In all, Berry figured there were 10 TV news stations from Reno, Sacramento and the Bay Area, along with half a dozen newspapers, including the San Francisco Chronicle, the Sacramento Bee and the Los Angeles Times, all clamoring for any new information.
“We even had calls from Dan Rather’s office. But we didn’t call any of them. We only called The Sierra Sun,” Berry said with a laugh on Monday.
Town officials said they can’t remember any other event, including last year’s 14,000-acre Martis Fire, that generated such attention.
“We’ve had multiple fires that have drawn some media, but nothing along the lines of last week. Certainly not since incorporation,” said Town Manager Stephen L. Wright.
Berry said the only other high-profile case he has worked on that rivaled the attention of Kiesle’s was the murder of 8-year old Michael Lyons in Marysville, Calif. in 1996. Lyons was abducted and killed by Robert Rhoades, who was later convicted and sentenced to death.
Berry was with the Yuba City (Calif,) Police Department at the time.
“But because of the Bay Area and the priest connection, [the Lyons’ case] was nothing compared to this. It definitely changes your normal daily activity,” Berry said. “It was an interesting experience. To have press conferences with set times, that was different.”
All in all, Berry said he felt the media was respectful and easy to work with.
“They obliged at all our requests, and nobody took pictures or tried to get into areas they weren’t supposed to,” he said. “I’ve arrested media people in the past. In the Michael Lyons case, I had to arrest a reporter because he kept going into the river bottom.”
Body search may revisit home
It was one week ago that the Truckee police joined several other law enforcement agencies, including the FBI and the California State Department of Justice, in a search that would not produce a happy ending, regardless of the outcome.
Police were digging in the front yard of Steven Kiesle’s Sun Valley Road vacation home in hopes of finding the remains of Amber Swartz-Garcia, the 8-year old girl who disappeared in June 1988 in front of her Pinole, Calif. house.
Last month, as the Fremont (Calif.) Police Department was investigating allegations that Kiesle, 55, of Pinole, had molested three Bay Area girls some 20 years ago, the possible link with the Swartz-Garcia case emerged.
It was then that investigators learned that Kiesle lived on the same street at the time of the girl’s disappearance.
And despite having pleaded no contest to sexually molesting two boys in a Union City Church in 1978, he was not considered a suspect.
Kiesle was sentenced to three years probation, and left the ministry. But because it was a misdemeanor conviction, the case was later expunged from Kiesle’s record.
After joining the Truckee and Fremont police departments last week on the original search warrant for Kiesle’s Sun Valley Road house, Pinole police decided to obtain a second warrant to dig after cadaver search dogs “hit” on smells on the premises.
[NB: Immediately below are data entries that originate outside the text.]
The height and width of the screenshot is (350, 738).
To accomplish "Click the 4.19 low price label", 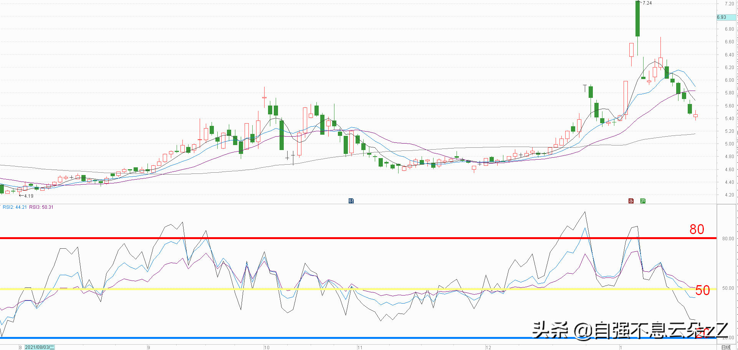I will 28,196.
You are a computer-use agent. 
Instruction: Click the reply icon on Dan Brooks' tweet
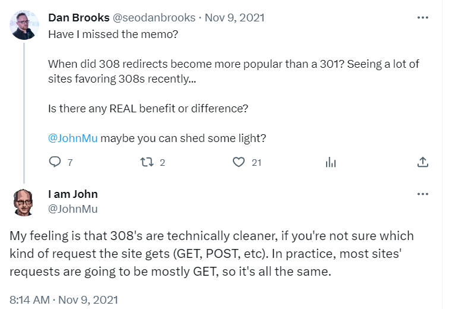pos(55,162)
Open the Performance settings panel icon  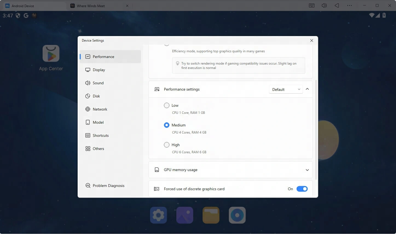click(x=157, y=89)
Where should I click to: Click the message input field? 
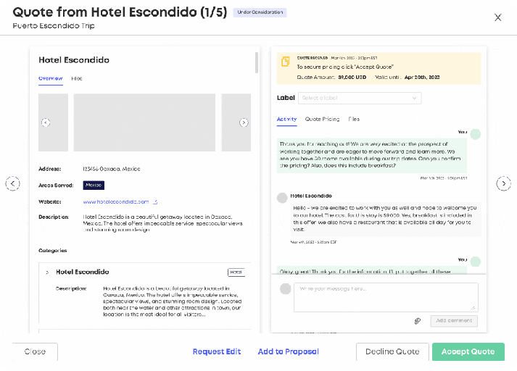point(385,296)
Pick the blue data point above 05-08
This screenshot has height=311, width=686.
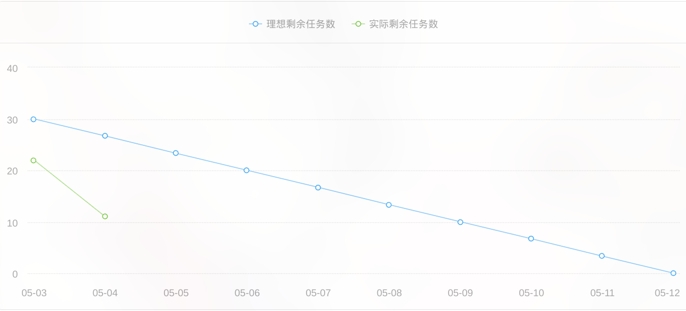point(389,205)
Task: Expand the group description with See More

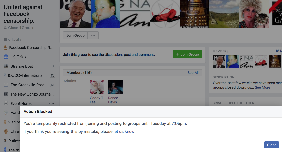Action: [x=262, y=87]
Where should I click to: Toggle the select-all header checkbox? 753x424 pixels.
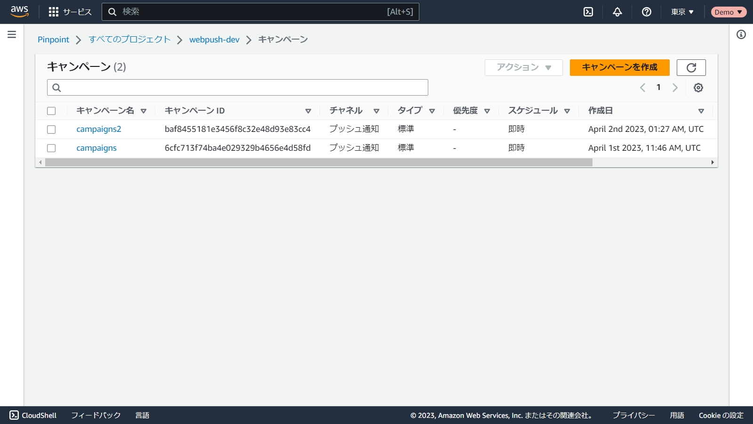tap(51, 111)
“We went to look for stuff for the Fremont case,” Berry explained. “But we would have hated to walk away from there and think ‘We wish we would have done something more.”
Along those lines, Berry said Pinole police will likely obtain still another warrant in order to perform ground sonar.
But police will only consider additional digging on the premises and under the garage of the house, which was added within the last 18 months, if the sonar tests produce something.
In addition to the charges out of Fremont, Kiesle may also face charges from Pinole, where police are investigating child molestation allegations from two men, according to Pinole Police Commander John Miner. The department received calls this week from five people, both male and female, claiming relations with Kiesle. Miner emphasized officials have not yet confirmed those accusations.
In 1981, Kiesle resigned following his conviction and returned to volunteer as a youth minister in 1985 at Pinole’s St. Joseph’s Church after undergoing intensive therapy.
Currently, Kiesle is free on $180,000 bond. He is due back in court June 14 for a bail hearing.
As far as the allegations that Kiesle molested three young girls, one who may be a relative, in Truckee, Berry said he is confident that charges will eventually be filed.
“I definitely believe that charges will be filed against him,” he said on Monday.
Associated Press contributed to this story.